Systems analysis uncovers inflammatory Th/Tc17-driven modules during acute GVHD in monkey and man.

Publication Type:

Journal Article

Source:

Blood (2016)

Abstract:

One of the central challenges of transplantation is the development of alloreactivity despite the use of multi-agent immunoprophylaxis. Effective control of this immune-suppression-resistant T cell activation represents one of the key unmet needs in the fields of both solid organ and hematopoietic stem cell transplant (HCT).
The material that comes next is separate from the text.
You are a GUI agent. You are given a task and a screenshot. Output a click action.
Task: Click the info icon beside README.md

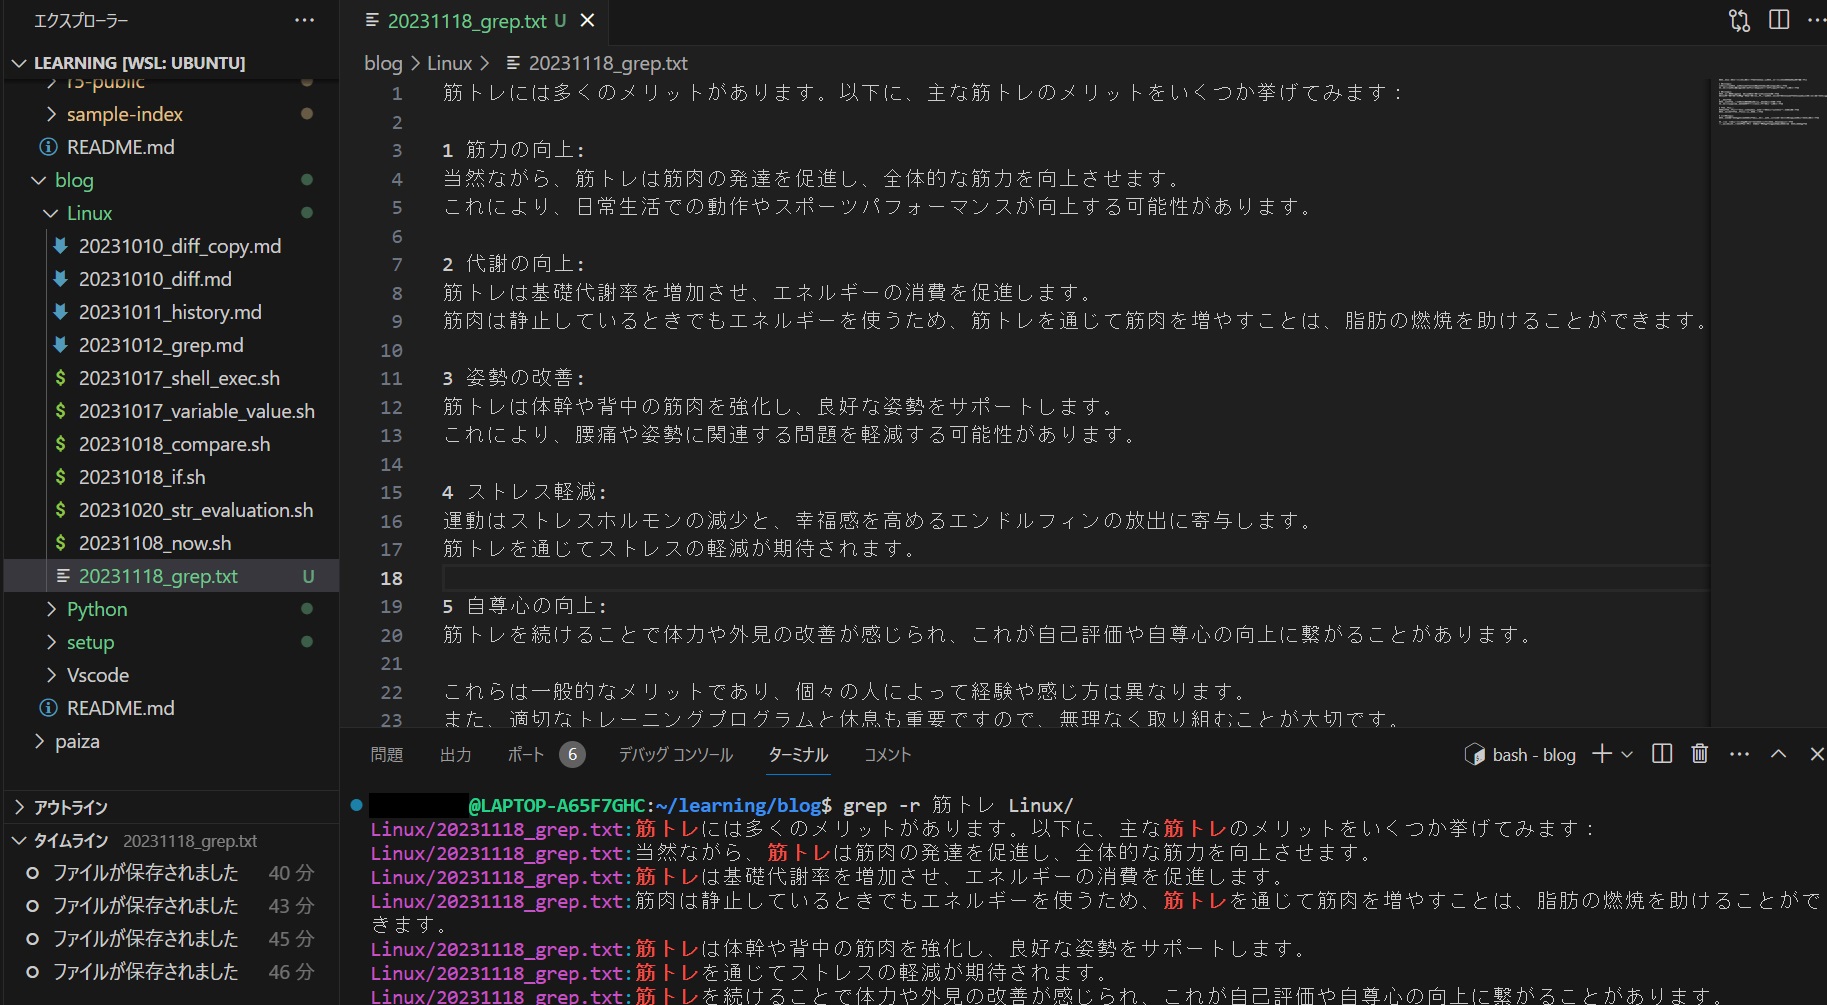coord(47,146)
To address this unmet need, we have used a highly-translational non-human primate model to interrogate the transcriptional signature of T cells during Breakthrough Acute GVHD that occurs in the setting of clinically-relevant immune suppression and compared this to the Hyperacute GVHD, that develops in unprophylaxed or sub-optimally prophylaxed transplant recipients. Our results demonstrate the complex character of the alloreactivity that develops during ongoing immunoprophylaxis and identify three key transcriptional hallmarks of Breakthrough Acute GVHD that are not observed in Hyperacute GVHD: (1) T cell persistence rather than proliferation and (2) Evidence for highly inflammatory transcriptional programming and (3) Skewing towards a Th/Tc17 transcriptional program. Importantly, the gene co-expression profiles from human HCT recipients who developed GVHD while on immunosuppressive prophylactic agents recapitulated the patterns observed in NHP, and demonstrated an evolution towards a more inflammatory signature as time post-transplant progressed. These results strongly implicate the evolution of both inflammatory and IL17-based immune pathogenesis in GVHD, and provide the first map of this evolving process in primates in the setting of clinically-relevant immunomodulation. This map represents a novel transcriptomic resource for further systems-based efforts to study the breakthrough alloresponse that occurs post-transplant despite immunoprophylaxis and to develop evidence-based strategies for effective treatment of this disease.